Details regarding each consecutive case of suicide were obtained via accessing coroners’ records and post-mortem reports [14]. Socio-demographic characteristics examined included date of birth, gender, ethnic origin, nationality, religion, marital status, living arrangement, and employment status. Information was also included on date of death, presence of suicide note, cause of death, history of alcohol and drug abuse and findings from toxicological reports (presence of alcohol and drugs in blood or urine) at time of death. Cause of death was classified in accordance with the International Statistical Classification of Diseases and Related Health Problems 10th Revision [38]. The category involving ‘intentional drug overdose’ included all deaths caused by overdose of prescribed, non-prescribed medication or ethanol, alone or in combination. Prescribed drugs included anti-depressant, lithium, benzodiazepines, paracetamol, insulin, anti-psychotic drug, salicylate, methadone, and other drug, and non-prescribed included opiates such as heroine and morphine, non-opiates such as cocaine and ecstasy, and other drugs.
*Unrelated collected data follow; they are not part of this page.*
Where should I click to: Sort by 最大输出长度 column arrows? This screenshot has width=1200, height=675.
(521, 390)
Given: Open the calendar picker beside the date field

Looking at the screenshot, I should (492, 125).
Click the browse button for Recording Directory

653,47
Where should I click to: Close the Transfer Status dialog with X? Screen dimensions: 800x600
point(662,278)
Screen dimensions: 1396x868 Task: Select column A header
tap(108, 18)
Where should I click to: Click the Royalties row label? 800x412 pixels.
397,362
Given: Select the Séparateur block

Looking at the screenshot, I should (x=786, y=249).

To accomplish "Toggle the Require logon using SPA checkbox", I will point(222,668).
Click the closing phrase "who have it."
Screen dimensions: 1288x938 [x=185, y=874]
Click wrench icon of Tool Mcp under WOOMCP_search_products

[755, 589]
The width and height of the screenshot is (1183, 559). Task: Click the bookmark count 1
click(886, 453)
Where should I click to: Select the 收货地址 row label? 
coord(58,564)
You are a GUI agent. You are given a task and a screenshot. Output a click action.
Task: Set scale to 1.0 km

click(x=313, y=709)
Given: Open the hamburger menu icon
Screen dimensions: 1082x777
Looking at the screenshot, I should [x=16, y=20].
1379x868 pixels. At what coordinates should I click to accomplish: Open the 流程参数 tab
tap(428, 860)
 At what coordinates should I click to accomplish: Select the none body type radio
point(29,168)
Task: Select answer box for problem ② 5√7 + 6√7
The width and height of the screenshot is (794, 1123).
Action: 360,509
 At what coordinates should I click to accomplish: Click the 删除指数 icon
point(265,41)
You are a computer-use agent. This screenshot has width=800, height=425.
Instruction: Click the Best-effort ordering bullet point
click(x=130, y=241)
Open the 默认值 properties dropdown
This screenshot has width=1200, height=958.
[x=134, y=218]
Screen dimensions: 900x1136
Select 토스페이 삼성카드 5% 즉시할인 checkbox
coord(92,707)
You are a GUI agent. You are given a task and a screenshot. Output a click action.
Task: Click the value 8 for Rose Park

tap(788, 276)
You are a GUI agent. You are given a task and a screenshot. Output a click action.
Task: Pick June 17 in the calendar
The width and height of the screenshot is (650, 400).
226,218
Histories of alcohol and drug abuse were obtained from the semi-structured psychological autopsy interviews (e.g. “Was there a personal (with regard to the deceased) history of substance abuse?”), which were conducted with family members by senior research psychologists using a standardised protocol [39]. Health care professionals were asked to complete a questionnaire relating to the person’s health and treatment history. The section exploring the deceased’s use of alcohol and drugs included the following questions: “Did the deceased have a history of alcohol or drug abuse?”, “Had the deceased made any recent attempts (in the year prior to death) to stop abusing alcohol or drugs?”, “Was there a recent increase in the deceased’s abuse of alcohol or drugs?”, “Was there any evidence that the deceased had been drinking or taking drugs at the time of death?”.

Statistical analysis

We conducted a sensitivity analysis (Pearson’s χ2 tests) separating adolescents aged 15–19 years and people aged 20–24 years to ensure that these groups were similar and it was reasonable to collapse them. We included the following variables: standard socio-demographic characteristics, characteristics of the suicidal act, presence of a suicide note, additional methods, alcohol and drug histories, and toxicology, alcohol and drugs. No differences were identified between these two groups, with the exception of the employment status. Full-time student was the most common professional status among adolescents, whereas both unemployed and being a paid employee were the most common status among people aged 20–24 years.

Univariate analyses—performing Pearson’s χ2 tests—were conducted separately for each variable to determine whether there were any differences between young people and adults. These analyses aimed to estimate the possible association of the variables shown below with age. The variables included were standard socio-demographic characteristics, characteristics of the suicidal act, presence of a suicide note, additional methods, alcohol and drug histories, and toxicology, alcohol and drugs. Drugs were included as a general category (presence and absence of any drugs in toxicology). Additionally, we included different drug categories: antidepressants, benzodiazepines, opiates and other drugs. Drugs were grouped in these four categories as they were the most commonly used drugs in the sample.

Information on alcohol and drug history was available for 58% of the sample (n = 70, 31 young people and 39 adults). Information on toxicology was available for 96.7% of the whole sample (n = 116; n = 58 young people, and n = 58 adults). Information on suicide notes was available for 85.1% of the sample (n = 103; n = 53 young people, and n = 50 adults).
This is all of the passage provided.